[WHAT THE TASK ASKS] From the first line to the last, write out the records exactly.

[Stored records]
####################
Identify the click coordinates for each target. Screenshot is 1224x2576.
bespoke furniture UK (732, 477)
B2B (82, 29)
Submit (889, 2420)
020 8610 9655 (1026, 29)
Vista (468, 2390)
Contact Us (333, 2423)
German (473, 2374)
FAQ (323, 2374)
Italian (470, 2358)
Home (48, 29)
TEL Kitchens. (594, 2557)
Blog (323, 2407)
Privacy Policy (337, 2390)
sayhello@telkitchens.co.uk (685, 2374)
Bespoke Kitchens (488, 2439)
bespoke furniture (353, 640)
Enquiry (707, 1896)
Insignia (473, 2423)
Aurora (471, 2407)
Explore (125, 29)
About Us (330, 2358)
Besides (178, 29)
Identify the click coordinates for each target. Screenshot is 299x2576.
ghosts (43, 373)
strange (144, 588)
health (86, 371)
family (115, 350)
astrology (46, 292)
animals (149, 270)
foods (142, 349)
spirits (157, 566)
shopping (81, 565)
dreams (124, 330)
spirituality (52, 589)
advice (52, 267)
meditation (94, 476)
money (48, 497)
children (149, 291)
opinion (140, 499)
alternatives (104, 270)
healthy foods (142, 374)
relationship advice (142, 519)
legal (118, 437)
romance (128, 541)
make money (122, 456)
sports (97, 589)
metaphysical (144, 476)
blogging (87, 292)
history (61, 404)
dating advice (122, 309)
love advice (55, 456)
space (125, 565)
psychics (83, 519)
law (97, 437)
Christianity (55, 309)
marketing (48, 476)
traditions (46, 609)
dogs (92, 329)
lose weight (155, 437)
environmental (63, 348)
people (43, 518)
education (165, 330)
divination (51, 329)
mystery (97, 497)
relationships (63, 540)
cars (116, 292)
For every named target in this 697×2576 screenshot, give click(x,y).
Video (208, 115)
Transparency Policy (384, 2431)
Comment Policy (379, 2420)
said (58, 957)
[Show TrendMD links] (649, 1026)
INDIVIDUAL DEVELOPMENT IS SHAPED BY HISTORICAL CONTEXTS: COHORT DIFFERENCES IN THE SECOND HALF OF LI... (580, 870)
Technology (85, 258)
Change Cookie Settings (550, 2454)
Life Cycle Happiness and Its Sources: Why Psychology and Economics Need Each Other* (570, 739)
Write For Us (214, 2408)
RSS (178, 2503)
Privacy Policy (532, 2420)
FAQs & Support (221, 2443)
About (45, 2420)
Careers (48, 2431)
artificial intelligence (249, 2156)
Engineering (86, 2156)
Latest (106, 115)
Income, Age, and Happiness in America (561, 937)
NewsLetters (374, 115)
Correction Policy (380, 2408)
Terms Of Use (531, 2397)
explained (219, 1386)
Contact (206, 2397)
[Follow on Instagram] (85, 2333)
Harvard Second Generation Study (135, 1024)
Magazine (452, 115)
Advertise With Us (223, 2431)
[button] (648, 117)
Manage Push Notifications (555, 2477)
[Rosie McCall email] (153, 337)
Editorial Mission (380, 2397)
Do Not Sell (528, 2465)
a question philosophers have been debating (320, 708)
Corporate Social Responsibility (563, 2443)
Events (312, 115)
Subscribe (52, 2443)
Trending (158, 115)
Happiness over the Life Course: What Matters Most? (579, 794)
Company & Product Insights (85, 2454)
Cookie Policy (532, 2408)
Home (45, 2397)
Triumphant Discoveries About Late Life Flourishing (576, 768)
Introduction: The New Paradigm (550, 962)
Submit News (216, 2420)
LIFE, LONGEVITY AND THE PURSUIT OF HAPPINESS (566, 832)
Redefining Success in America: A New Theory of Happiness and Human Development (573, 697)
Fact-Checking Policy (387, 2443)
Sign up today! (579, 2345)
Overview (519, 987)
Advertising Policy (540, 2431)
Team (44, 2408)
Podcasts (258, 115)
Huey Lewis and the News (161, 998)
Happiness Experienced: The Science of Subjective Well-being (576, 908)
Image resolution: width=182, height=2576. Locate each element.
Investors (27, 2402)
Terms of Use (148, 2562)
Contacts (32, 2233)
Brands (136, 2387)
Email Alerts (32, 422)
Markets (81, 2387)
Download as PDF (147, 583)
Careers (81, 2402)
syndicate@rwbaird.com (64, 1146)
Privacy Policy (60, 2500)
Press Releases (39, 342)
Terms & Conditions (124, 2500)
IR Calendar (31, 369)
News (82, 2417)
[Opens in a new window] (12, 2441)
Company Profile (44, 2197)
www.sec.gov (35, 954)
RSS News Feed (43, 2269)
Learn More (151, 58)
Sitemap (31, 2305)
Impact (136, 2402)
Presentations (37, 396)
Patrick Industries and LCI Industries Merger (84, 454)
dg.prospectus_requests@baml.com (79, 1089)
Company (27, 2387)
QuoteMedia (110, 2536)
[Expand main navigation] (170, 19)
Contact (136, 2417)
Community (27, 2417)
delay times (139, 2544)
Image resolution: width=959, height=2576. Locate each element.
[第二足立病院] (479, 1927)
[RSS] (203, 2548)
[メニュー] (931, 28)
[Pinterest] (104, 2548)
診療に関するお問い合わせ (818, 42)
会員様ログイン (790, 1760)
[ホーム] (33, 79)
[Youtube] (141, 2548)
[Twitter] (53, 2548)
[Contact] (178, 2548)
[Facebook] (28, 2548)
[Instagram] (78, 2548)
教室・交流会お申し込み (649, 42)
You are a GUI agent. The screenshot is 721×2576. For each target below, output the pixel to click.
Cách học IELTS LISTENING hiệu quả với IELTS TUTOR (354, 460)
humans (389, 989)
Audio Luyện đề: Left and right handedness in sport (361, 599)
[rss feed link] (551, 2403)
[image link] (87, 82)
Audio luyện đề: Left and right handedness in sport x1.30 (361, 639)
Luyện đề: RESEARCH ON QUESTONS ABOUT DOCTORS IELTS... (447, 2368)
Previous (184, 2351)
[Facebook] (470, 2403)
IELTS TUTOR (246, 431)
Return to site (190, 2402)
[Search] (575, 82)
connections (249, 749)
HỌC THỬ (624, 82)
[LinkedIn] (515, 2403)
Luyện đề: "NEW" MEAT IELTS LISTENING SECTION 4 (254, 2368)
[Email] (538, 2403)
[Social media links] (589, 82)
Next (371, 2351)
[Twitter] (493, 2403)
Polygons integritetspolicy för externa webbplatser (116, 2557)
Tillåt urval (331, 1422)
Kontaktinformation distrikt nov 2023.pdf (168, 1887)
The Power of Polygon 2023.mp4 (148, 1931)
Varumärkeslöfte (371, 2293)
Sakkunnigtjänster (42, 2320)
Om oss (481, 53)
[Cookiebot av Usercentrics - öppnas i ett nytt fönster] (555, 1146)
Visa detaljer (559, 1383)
####################
[WRITTEN RESPONSE]
Identify the click coordinates for each target. Screenshot is 1224x2576.
bespoke furniture UK (732, 477)
B2B (82, 29)
Submit (889, 2420)
020 8610 9655 (1026, 29)
Vista (468, 2390)
Contact Us (333, 2423)
German (473, 2374)
FAQ (323, 2374)
Italian (470, 2358)
Home (48, 29)
TEL Kitchens. (594, 2557)
Blog (323, 2407)
Privacy Policy (337, 2390)
sayhello@telkitchens.co.uk (685, 2374)
Bespoke Kitchens (488, 2439)
bespoke furniture (353, 640)
Enquiry (707, 1896)
Insignia (473, 2423)
Aurora (471, 2407)
Explore (125, 29)
About Us (330, 2358)
Besides (178, 29)
Identify the click coordinates for each target. Screenshot is 299x2576.
ghosts (43, 373)
strange (144, 588)
health (86, 371)
family (115, 350)
astrology (46, 292)
animals (149, 270)
foods (142, 349)
spirits (157, 566)
shopping (81, 565)
dreams (124, 330)
spirituality (52, 589)
advice (52, 267)
meditation (94, 476)
money (48, 497)
children (149, 291)
opinion (140, 499)
alternatives (104, 270)
healthy foods (142, 374)
relationship advice (142, 519)
legal (118, 437)
romance (128, 541)
make money (122, 456)
sports (97, 589)
metaphysical (144, 476)
blogging (87, 292)
history (61, 404)
dating advice (122, 309)
love advice (55, 456)
space (125, 565)
psychics (83, 519)
law (97, 437)
Christianity (55, 309)
marketing (48, 476)
traditions (46, 609)
dogs (92, 329)
lose weight (155, 437)
environmental (63, 348)
people (43, 518)
education (165, 330)
divination (51, 329)
mystery (97, 497)
relationships (63, 540)
cars (116, 292)
For every named target in this 697×2576 screenshot, give click(x,y).
Video (208, 115)
Transparency Policy (384, 2431)
Comment Policy (379, 2420)
said (58, 957)
[Show TrendMD links] (649, 1026)
INDIVIDUAL DEVELOPMENT IS SHAPED BY HISTORICAL CONTEXTS: COHORT DIFFERENCES IN THE SECOND HALF OF LI... (580, 870)
Technology (85, 258)
Change Cookie Settings (550, 2454)
Life Cycle Happiness and Its Sources: Why Psychology and Economics Need Each Other* (570, 739)
Write For Us (214, 2408)
RSS (178, 2503)
Privacy Policy (532, 2420)
FAQs & Support (221, 2443)
About (45, 2420)
Careers (48, 2431)
artificial intelligence (249, 2156)
Engineering (86, 2156)
Latest (106, 115)
Income, Age, and Happiness in America (561, 937)
NewsLetters (374, 115)
Correction Policy (380, 2408)
Terms Of Use (531, 2397)
explained (219, 1386)
Contact (206, 2397)
[Follow on Instagram] (85, 2333)
Harvard Second Generation Study (135, 1024)
Magazine (452, 115)
Advertise With Us (223, 2431)
[button] (648, 117)
Manage Push Notifications (555, 2477)
[Rosie McCall email] (153, 337)
Editorial Mission (380, 2397)
Do Not Sell (528, 2465)
a question philosophers have been debating (320, 708)
Corporate Social Responsibility (563, 2443)
Events (312, 115)
Subscribe (52, 2443)
Trending (158, 115)
Happiness over the Life Course: What Matters Most? (579, 794)
Company & Product Insights (85, 2454)
Cookie Policy (532, 2408)
Home (45, 2397)
Triumphant Discoveries About Late Life Flourishing (576, 768)
Introduction: The New Paradigm (550, 962)
Submit News (216, 2420)
LIFE, LONGEVITY AND THE PURSUIT OF HAPPINESS (566, 832)
Redefining Success in America: A New Theory of Happiness and Human Development (573, 697)
Fact-Checking Policy (387, 2443)
Sign up today! (579, 2345)
Overview (519, 987)
Advertising Policy (540, 2431)
Team (44, 2408)
Podcasts (258, 115)
Huey Lewis and the News (161, 998)
Happiness Experienced: The Science of Subjective Well-being (576, 908)
Image resolution: width=182, height=2576. Locate each element.
Investors (27, 2402)
Terms of Use (148, 2562)
Contacts (32, 2233)
Brands (136, 2387)
Email Alerts (32, 422)
Markets (81, 2387)
Download as PDF (147, 583)
Careers (81, 2402)
syndicate@rwbaird.com (64, 1146)
Privacy Policy (60, 2500)
Press Releases (39, 342)
Terms & Conditions (124, 2500)
IR Calendar (31, 369)
News (82, 2417)
[Opens in a new window] (12, 2441)
Company Profile (44, 2197)
www.sec.gov (35, 954)
RSS News Feed (43, 2269)
Learn More (151, 58)
Sitemap (31, 2305)
Impact (136, 2402)
Presentations (37, 396)
Patrick Industries and LCI Industries Merger (84, 454)
dg.prospectus_requests@baml.com (79, 1089)
Company (27, 2387)
QuoteMedia (110, 2536)
[Expand main navigation] (170, 19)
Contact (136, 2417)
Community (27, 2417)
delay times (139, 2544)
Image resolution: width=959, height=2576. Locate each element.
[第二足立病院] (479, 1927)
[RSS] (203, 2548)
[メニュー] (931, 28)
[Pinterest] (104, 2548)
診療に関するお問い合わせ (818, 42)
会員様ログイン (790, 1760)
[ホーム] (33, 79)
[Youtube] (141, 2548)
[Twitter] (53, 2548)
[Contact] (178, 2548)
[Facebook] (28, 2548)
[Instagram] (78, 2548)
教室・交流会お申し込み (649, 42)
You are a GUI agent. The screenshot is 721×2576. For each target below, output the pixel to click.
Cách học IELTS LISTENING hiệu quả với IELTS TUTOR (354, 460)
humans (389, 989)
Audio Luyện đề: Left and right handedness in sport (361, 599)
[rss feed link] (551, 2403)
[image link] (87, 82)
Audio luyện đề: Left and right handedness in sport x1.30 (361, 639)
Luyện đề: RESEARCH ON QUESTONS ABOUT DOCTORS IELTS... (447, 2368)
Previous (184, 2351)
[Facebook] (470, 2403)
IELTS TUTOR (246, 431)
Return to site (190, 2402)
[Search] (575, 82)
connections (249, 749)
HỌC THỬ (624, 82)
[LinkedIn] (515, 2403)
Luyện đề: "NEW" MEAT IELTS LISTENING SECTION 4 (254, 2368)
[Email] (538, 2403)
[Social media links] (589, 82)
Next (371, 2351)
[Twitter] (493, 2403)
Polygons integritetspolicy för externa webbplatser (116, 2557)
Tillåt urval (331, 1422)
Kontaktinformation distrikt nov 2023.pdf (168, 1887)
The Power of Polygon 2023.mp4 (148, 1931)
Varumärkeslöfte (371, 2293)
Sakkunnigtjänster (42, 2320)
Om oss (481, 53)
[Cookiebot av Usercentrics - öppnas i ett nytt fönster] (555, 1146)
Visa detaljer (559, 1383)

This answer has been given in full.